De même, MSNBC a choisi de ne pas couvrir l'épidémie de choléra au Yémen pour toute l'année 2017. Au lieu de cela, il a offert une couverture étendue, 36 articles distincts, sur l'un des raids aériens de Trump dans la ville de Yakla au Yémen. Ce raid s'est terminé par la mort d'un Navy Seal étatsunien, d'une petite fille étatsunienne de huit ans et de 14 non-combattants yéménites. Cette histoire tragique a été tournée comme un faux pas du président Trump, un échec d'un commandant et d'un chef. Cette même année, selon le Haut Commissariat des Nations Unies pour les réfugiés, il y a eu 5 676 frappes aériennes au Yémen au cours des six premiers mois seulement. Toutes ces attaques n'ont pas été mentionnées dans les médias grand public.
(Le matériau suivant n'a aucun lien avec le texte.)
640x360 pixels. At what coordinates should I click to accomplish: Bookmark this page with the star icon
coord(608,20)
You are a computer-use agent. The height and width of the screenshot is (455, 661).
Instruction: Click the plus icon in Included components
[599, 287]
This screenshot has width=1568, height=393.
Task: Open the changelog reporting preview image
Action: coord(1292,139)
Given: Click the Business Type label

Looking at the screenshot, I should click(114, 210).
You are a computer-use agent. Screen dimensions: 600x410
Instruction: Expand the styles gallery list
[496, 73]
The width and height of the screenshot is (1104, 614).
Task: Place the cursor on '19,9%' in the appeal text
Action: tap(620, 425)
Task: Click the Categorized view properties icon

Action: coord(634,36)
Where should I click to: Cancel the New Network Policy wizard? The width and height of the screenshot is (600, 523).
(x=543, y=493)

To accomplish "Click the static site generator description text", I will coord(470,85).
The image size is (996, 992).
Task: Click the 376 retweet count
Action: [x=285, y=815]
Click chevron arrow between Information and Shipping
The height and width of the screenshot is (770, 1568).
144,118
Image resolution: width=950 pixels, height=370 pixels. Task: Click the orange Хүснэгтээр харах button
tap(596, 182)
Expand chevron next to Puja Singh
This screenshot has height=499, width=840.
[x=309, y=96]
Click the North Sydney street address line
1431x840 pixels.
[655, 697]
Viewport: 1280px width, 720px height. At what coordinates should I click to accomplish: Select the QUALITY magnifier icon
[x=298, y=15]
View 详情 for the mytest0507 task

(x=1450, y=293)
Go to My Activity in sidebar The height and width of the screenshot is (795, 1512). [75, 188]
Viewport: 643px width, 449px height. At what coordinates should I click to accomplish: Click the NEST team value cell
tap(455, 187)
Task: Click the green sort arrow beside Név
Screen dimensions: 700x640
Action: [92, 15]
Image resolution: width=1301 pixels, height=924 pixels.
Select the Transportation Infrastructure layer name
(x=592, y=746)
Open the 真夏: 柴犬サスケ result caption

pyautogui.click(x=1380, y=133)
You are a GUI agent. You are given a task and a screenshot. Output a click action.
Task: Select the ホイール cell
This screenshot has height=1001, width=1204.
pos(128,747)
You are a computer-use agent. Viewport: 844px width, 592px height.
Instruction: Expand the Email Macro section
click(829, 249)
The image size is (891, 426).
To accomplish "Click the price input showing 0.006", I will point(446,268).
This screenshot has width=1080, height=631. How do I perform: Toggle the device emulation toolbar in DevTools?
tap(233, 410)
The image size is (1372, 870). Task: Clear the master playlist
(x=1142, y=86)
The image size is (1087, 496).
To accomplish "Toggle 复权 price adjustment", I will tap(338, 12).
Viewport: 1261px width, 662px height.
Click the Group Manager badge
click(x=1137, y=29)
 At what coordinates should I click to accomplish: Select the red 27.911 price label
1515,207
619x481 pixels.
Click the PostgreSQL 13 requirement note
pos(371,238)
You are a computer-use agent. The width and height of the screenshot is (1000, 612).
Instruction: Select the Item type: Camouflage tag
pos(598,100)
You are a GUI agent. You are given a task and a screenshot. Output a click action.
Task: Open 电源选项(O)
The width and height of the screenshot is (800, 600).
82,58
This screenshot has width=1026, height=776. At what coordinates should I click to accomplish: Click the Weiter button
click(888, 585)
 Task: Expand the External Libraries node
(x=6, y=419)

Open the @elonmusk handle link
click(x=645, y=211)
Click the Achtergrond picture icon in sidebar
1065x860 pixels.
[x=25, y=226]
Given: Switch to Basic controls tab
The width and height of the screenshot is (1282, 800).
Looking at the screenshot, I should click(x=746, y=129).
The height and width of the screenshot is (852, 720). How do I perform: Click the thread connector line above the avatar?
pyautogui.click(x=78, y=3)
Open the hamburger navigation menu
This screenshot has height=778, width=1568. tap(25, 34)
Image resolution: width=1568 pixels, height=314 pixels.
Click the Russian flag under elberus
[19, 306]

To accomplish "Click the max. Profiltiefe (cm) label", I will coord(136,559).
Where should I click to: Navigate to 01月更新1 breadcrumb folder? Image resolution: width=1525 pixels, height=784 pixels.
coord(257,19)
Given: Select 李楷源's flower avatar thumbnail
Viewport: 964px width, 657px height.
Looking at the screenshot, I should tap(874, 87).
Ce n'est qu'après la mort de deux citoyens étatsuniens que les frappes aériennes sont devenues dignes d'intérêt.
Les médias étatsuniens ont consacré la majeure partie de leur énergie à couvrir les intrigues politiques intérieures : corruption potentielle, membres du gouvernement malhonnêtes et, bien sûr, des mises en accusation. Ce sont des histoires importantes. Cependant, la tragédie du peuple yéménite a, entre-temps, été mise de côté au profit de ces articles sensationnels.
Le manque de couverture nuancée du Yémen nous laisse avec de nombreuses questions sur les véritables priorités des médias : les plus grandes sociétés de médias étatsuniennes gardent-elles réellement le gouvernement le plus puissant du monde sous contrôle ? Recherchent-elles et réagissent-elles aux injustices mondiales pour leur propre bien, ou doivent-elles attendre un effet direct sur les citoyens étatsuniens ? Que dit-on de l'état des médias lorsque l'outrage moral cesse d'être digne d'intérêt ?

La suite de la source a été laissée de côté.